Comparative Doses to the Macula, Lens, and Optic Nerve
Table 3.
 
Comparative Doses to the Macula, Lens, and Optic Nerve
Tissue Beam I Beam II Beam III Total
Macula 8000 8000 8000 24000
Lens 66 (mar) 57 (fol) 69 (fol) 176 (fol)
Optic nerve 747 (fkl) 276 (mol) 1100 (fnr) 1291 (fkl)
Discussion
Radiation for wet AMD has a long history involving multiple modalities—EBRT using megavoltage x-rays, proton beam therapy, and brachytherapy—all with limited functional success with respect to visual acuity outcomes. 7 9,15,20 27 Historically, an anatomic signal has been noted, manifesting in choroidal neovascular regression on fluorescein angiography in some proportion of patients. The feared complication with respect to retina is the development of radiation retinopathy, whose mechanism involves preferential damage to small-diameter vessels and their supporting cells. 28 30 However, despite the widespread fear of radiation retinopathy, it has not been reported in the 11 studies of 1154 patients treated with EBRT 21,27 or in the cases of plaque brachytherapy. 8,22,31,32 One case of self-limited radiation retinopathy was reported with 90Sr brachytherapy. 15,25,26 When examining proton beam radiotherapy, the reported rates of radiation retinopathy range from 14% to 50%. The main difference in these modalities appears to be the volume of retina irradiated.
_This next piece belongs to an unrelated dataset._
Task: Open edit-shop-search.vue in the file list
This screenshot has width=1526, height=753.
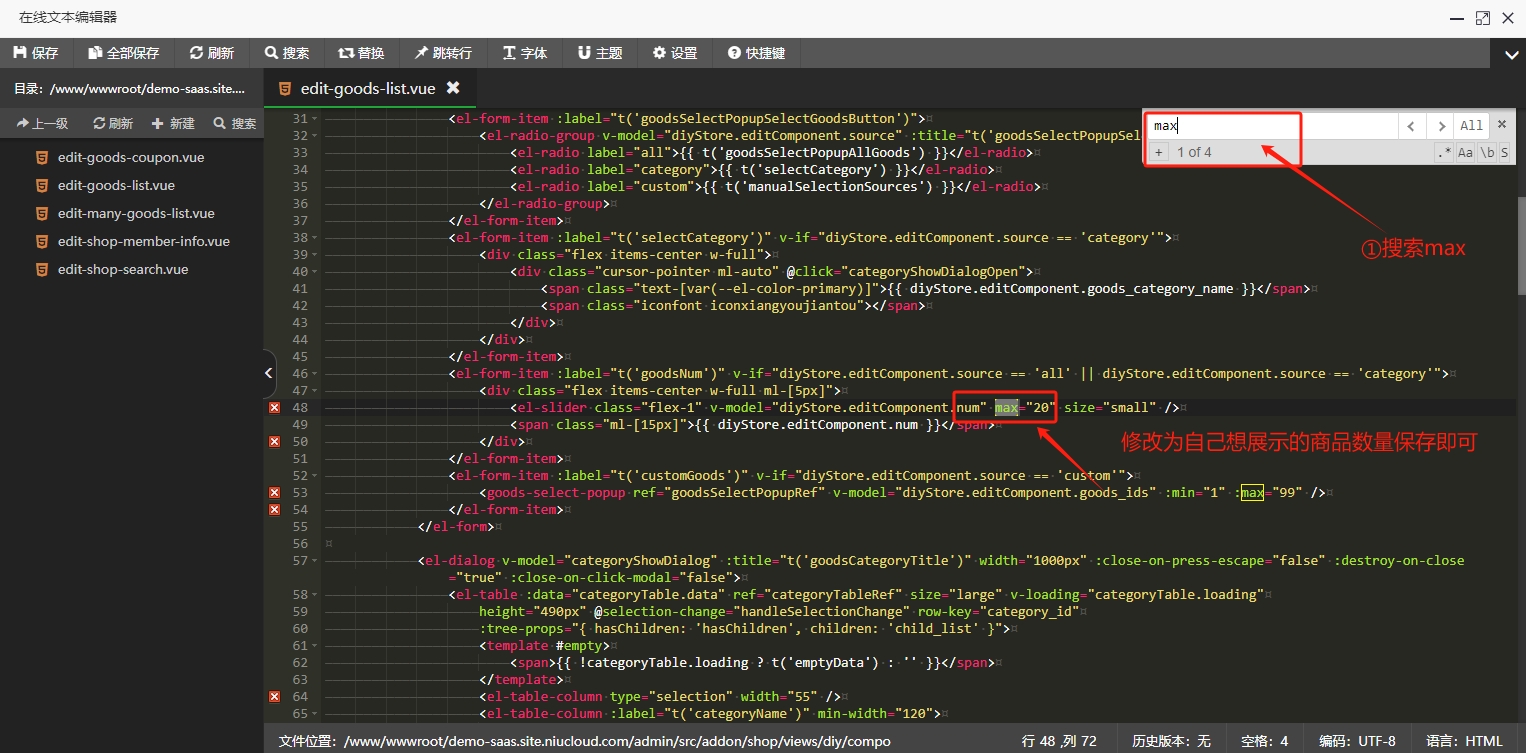Action: pyautogui.click(x=122, y=269)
For the IRay device, the 90th isodose curves correspond to a volume of 3.14 mm3 based on 4-mm spot size and a 250-μm retina thickness. For EBRT, the spot sizes are 12 mm, resulting in a volume of retina treated 10 times greater. For proton beam, the entire retina receives at least a 10% dose, 33 resulting in a 100-fold increase in volume of retina treated. 
Given the data available in the literature pertaining to the development of radiation retinopathy from radiation-based modalities used previously and considering that the gross treatment volume is significantly reduced by the stereotactic targeting capabilities of the IRay system, dose considerations to the retina were not included in the present study. Instead, the development of the 16-patient, 32-eye model library presented here allows for the study of dose distributions and risk assessments to nontargeted, radiosensitive structures, such as the lens and optic nerve, and several other trends related to gaze angle during clinical treatment. 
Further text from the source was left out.